(Saved entries)
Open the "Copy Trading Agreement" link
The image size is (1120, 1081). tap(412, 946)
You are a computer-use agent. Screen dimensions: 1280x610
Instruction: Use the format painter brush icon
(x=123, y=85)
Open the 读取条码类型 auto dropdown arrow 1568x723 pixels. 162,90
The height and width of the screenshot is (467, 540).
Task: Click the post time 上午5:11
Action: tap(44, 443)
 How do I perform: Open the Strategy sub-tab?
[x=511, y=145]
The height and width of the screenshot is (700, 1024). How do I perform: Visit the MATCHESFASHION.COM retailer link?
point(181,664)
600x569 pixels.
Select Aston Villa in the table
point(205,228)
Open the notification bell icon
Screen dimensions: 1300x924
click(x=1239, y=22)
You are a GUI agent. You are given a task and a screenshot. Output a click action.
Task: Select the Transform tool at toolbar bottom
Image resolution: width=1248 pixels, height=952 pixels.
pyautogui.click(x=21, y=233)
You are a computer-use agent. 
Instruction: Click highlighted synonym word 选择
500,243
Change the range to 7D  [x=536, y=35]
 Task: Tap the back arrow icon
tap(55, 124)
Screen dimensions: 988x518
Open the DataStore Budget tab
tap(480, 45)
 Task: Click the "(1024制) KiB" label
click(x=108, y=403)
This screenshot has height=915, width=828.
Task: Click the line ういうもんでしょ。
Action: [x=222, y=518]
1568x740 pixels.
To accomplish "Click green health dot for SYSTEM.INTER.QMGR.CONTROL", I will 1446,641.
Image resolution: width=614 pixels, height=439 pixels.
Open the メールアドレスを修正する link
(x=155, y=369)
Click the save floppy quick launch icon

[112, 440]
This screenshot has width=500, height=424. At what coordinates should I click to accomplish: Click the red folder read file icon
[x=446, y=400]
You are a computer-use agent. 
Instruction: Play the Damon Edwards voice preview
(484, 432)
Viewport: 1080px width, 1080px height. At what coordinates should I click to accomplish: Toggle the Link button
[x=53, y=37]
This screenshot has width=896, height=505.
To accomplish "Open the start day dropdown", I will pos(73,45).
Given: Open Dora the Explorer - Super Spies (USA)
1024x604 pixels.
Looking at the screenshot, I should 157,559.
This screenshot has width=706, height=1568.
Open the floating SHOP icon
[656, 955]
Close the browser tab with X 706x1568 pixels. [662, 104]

#### [What is being asked]
Only a number is wanted here: how many lines in the data above include the string "agent"?

#### [Response]
4